Work to complete:
a) Using the review of the Doubt pilot, decide whether each statement agrees with it: (i) the series creators worked on Grey's Anatomy for several seasons; (ii) the review calls the premiere super grim and serious; (iii) the premiere made the reviewer want to watch a second episode. For each, answer yes or no and quote the words of the review that settle it.
b) Echo the review of the Doubt pilot word for word, from "REVIEW: 'Doubt' - Sadie" up to and including "a brutal crime.".

Text passage:
Wednesday, February 15, 2017

REVIEW: 'Doubt' - Sadie Struggles to Represent Billy in Court and Not Fall for Him in 'Pilot'

CBS' Doubt - Episode 1.01 "Pilot"

Sadie Ellis, a successful defense lawyer, starts to fall for her charismatic client, Billy Brennan, who may or may not be guilty of a brutal crime.

CBS' newest drama Doubt is essentially a cross between Grey's Anatomy and Suits. Yes, it still has the feeling of a CBS procedural as well. But those two series seem to have their influences on the narrative structure too. That's understandable because series creators Joan Rater and Tony Phelan worked on Grey's Anatomy for several seasons. Plus, I enjoy both of those shows - even in their advanced age. So, it would seem like Doubt would be something I'd like. This premiere does a solid job setting up this world and the characters. It is very much a premise pilot that sets up the ongoing story while also establishing a case-of-the-week subplot as well. It's a light and breezy soap. That's a perfectly fine tone to set. When the show doesn't take itself too seriously and forces certain character beats to happen, it's fun to watch as well. But again, it's clear the ongoing plot is going to be an important thread this season. It's a scandalous story of a defense lawyer falling for her client who may or may not be guilty of a heinous crime. This show isn't setting up to re-inventing the genre. Plus, Katherine Heigl and Steven Pasquale have perfectly fine chemistry. That was just the element of this premiere that felt way too forced.

And yet, this premiere has actually made me want to watch a second episode. I can't say that for any other CBS drama this season. So, that's a win. Plus, this premiere establishes a worldview that is different than any other new show CBS has tried this season. It's not super grim and serious (like Training Day). Nor does it think it's the smartest show ever when it's actually a hilarious and contrived mess (like Bull, Pure Genius and MacGyver). It's a premiere that knows exactly what kind of show it wants to be. It doesn't aspire to be a high prestige show about the inner workings of a legal defense firm. It just wants to be a frothy and good time where the characters simply work on new cases each week while also struggling with their personal lives. When this premiere has a funny moment, it's because it was actually written as a joke. There is some unintentional humor as well. But mostly, the show is self aware of how it is coming across. That's an invaluable quality that could be spread around the CBS shows more.

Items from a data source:
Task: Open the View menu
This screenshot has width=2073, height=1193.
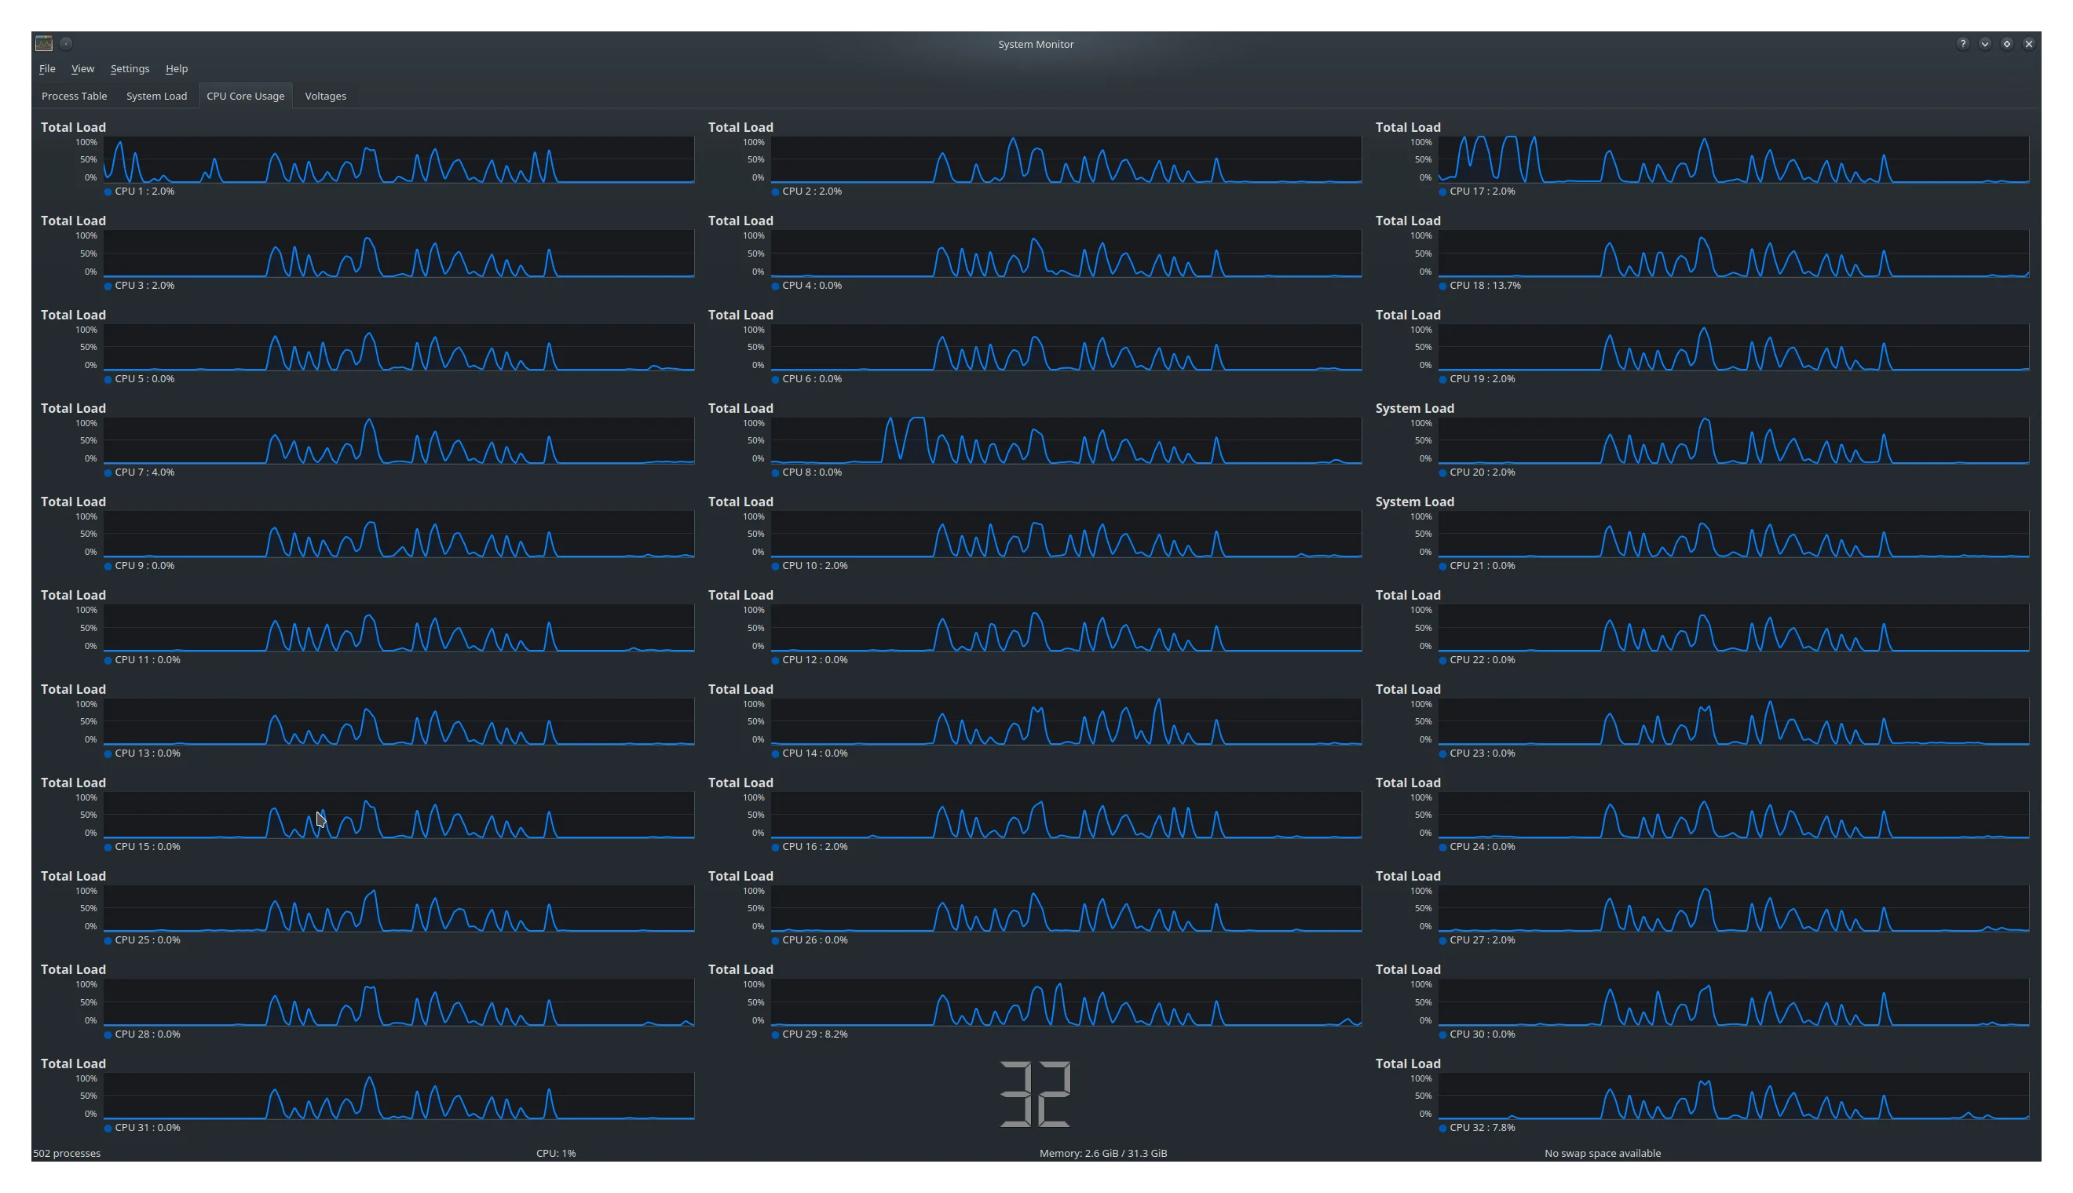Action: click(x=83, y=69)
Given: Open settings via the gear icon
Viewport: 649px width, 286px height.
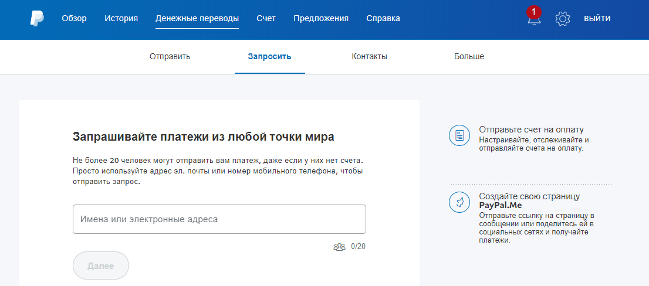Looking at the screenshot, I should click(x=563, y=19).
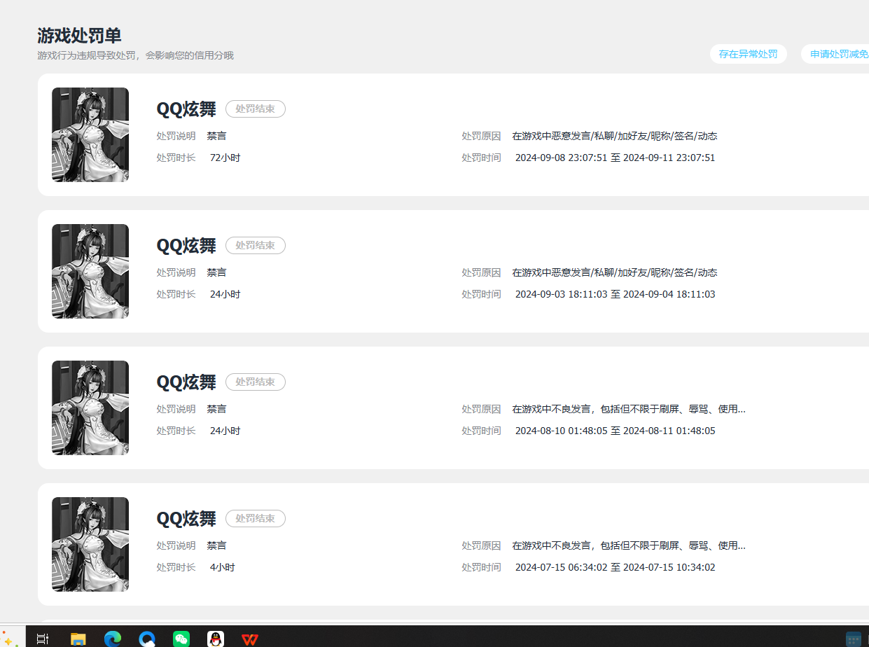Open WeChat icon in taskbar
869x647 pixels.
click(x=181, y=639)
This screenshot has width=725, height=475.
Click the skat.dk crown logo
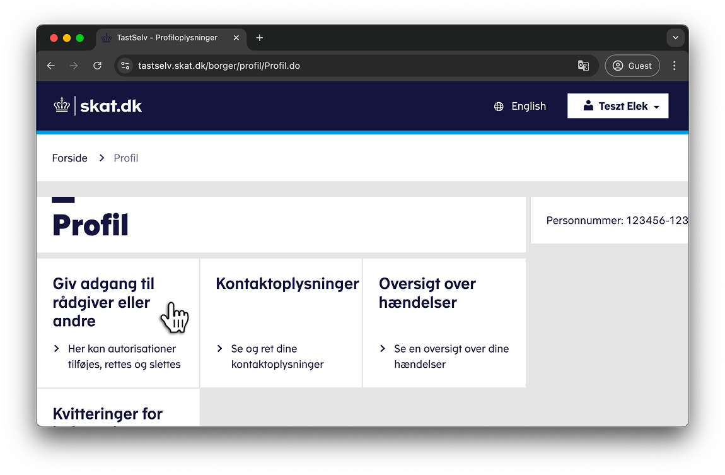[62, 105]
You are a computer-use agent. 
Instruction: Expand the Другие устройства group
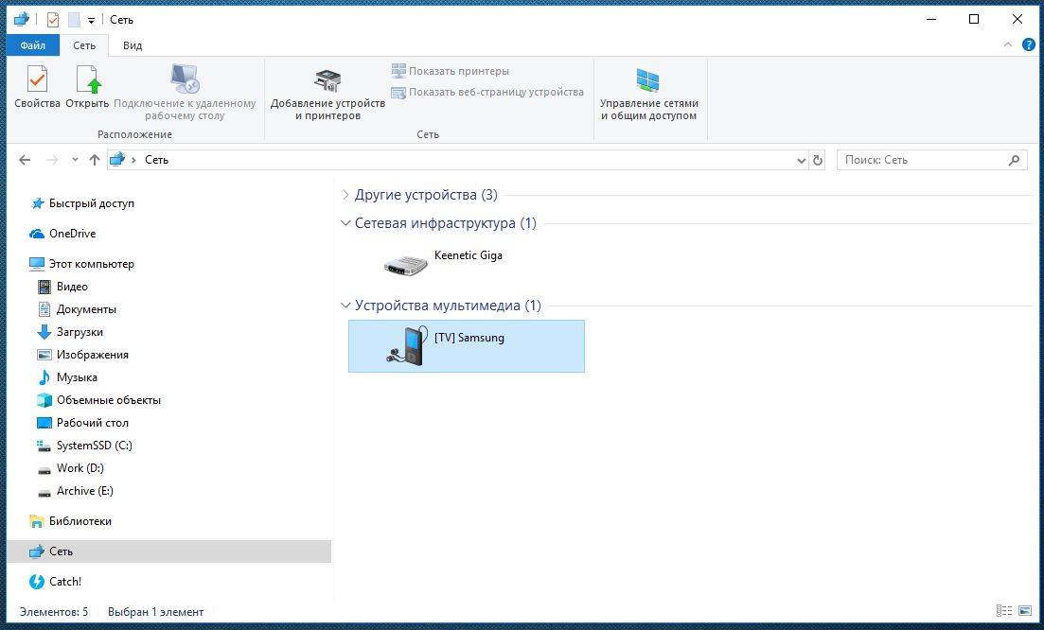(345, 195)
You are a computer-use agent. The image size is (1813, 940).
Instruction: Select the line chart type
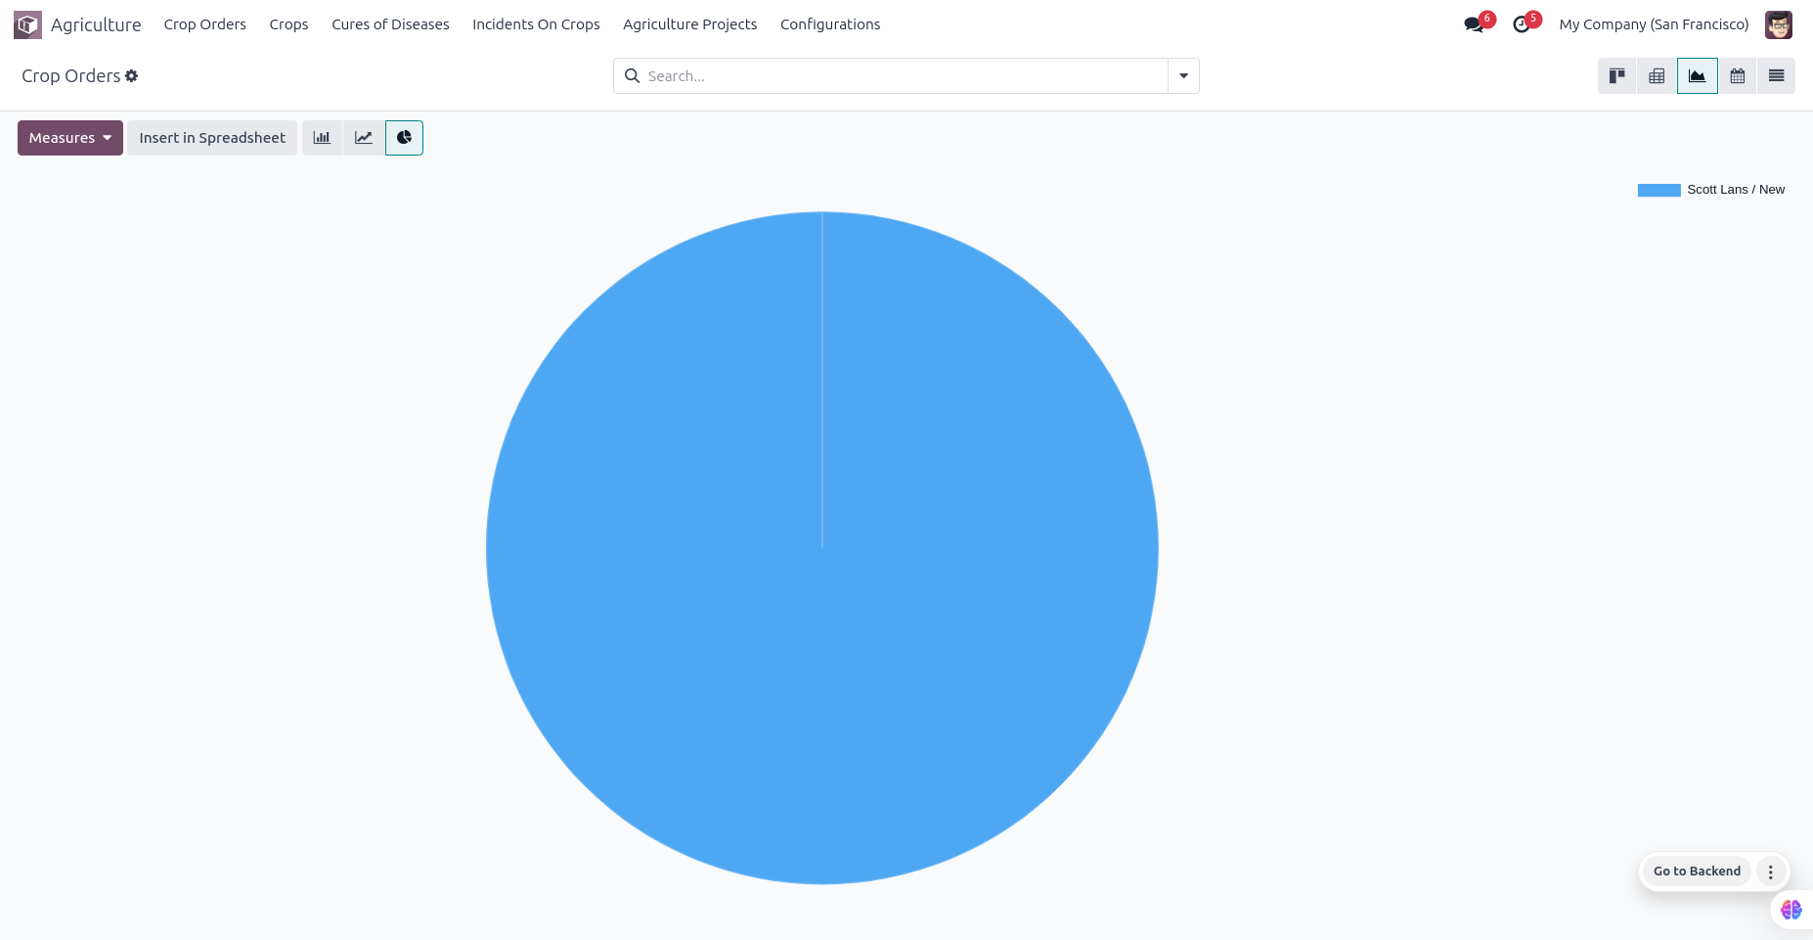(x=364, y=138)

Answers per task:
a)
(i) Yes: "series creators Joan Rater and Tony Phelan worked on Grey's Anatomy for several seasons"
(ii) No: "It's not super grim and serious (like Training Day)."
(iii) Yes: "this premiere has actually made me want to watch a second episode"

b)
REVIEW: 'Doubt' - Sadie Struggles to Represent Billy in Court and Not Fall for Him in 'Pilot'

CBS' Doubt - Episode 1.01 "Pilot"

Sadie Ellis, a successful defense lawyer, starts to fall for her charismatic client, Billy Brennan, who may or may not be guilty of a brutal crime.